:: PROBLEM STATEMENT ::
Reproduce exactly the lines below, from the first through the one containing "Open the Wolves", and nothing more.

BEGIN EXERCISE DATA

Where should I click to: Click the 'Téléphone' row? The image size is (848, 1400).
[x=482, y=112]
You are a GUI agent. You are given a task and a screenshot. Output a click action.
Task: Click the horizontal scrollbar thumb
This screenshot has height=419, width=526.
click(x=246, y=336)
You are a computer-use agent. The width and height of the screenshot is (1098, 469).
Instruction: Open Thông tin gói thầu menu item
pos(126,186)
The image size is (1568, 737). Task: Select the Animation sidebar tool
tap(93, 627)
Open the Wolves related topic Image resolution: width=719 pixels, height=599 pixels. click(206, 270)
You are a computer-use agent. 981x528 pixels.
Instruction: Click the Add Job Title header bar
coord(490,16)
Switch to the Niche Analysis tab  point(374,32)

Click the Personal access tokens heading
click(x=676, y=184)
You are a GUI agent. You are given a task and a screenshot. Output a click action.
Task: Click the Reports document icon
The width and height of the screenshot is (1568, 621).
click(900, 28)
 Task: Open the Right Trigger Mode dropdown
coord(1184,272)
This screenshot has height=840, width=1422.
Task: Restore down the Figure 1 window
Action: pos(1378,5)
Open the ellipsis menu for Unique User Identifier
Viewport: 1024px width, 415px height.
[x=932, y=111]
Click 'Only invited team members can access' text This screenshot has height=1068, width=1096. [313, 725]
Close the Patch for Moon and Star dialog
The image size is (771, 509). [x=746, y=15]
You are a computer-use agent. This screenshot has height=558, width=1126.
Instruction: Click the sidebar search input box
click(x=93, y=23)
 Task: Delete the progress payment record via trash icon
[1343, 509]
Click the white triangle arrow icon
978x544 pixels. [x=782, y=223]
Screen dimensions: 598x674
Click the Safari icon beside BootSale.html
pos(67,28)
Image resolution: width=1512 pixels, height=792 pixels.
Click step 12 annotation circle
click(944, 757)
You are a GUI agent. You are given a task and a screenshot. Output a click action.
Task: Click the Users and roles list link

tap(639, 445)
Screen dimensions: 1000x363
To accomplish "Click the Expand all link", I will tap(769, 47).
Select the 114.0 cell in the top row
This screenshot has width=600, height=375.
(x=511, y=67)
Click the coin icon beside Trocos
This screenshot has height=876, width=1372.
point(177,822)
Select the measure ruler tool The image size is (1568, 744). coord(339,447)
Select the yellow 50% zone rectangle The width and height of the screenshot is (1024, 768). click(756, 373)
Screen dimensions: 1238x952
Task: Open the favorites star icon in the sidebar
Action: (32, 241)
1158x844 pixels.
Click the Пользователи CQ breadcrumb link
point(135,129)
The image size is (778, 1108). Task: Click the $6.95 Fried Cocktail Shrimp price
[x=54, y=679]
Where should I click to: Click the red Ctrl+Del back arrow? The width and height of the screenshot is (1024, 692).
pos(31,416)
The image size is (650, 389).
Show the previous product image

END EXERCISE DATA

:: OUTPUT FOR THIS EXERCISE ::
Where should I click to: Click the 'Téléphone' row? The image size is (848, 1400).
[x=482, y=112]
You are a GUI agent. You are given a task and a screenshot. Output a click action.
Task: Click the horizontal scrollbar thumb
This screenshot has height=419, width=526.
click(x=246, y=336)
You are a computer-use agent. The width and height of the screenshot is (1098, 469).
Instruction: Open Thông tin gói thầu menu item
pos(126,186)
The image size is (1568, 737). Task: Select the Animation sidebar tool
tap(93, 627)
Open the Wolves related topic Image resolution: width=719 pixels, height=599 pixels. click(206, 270)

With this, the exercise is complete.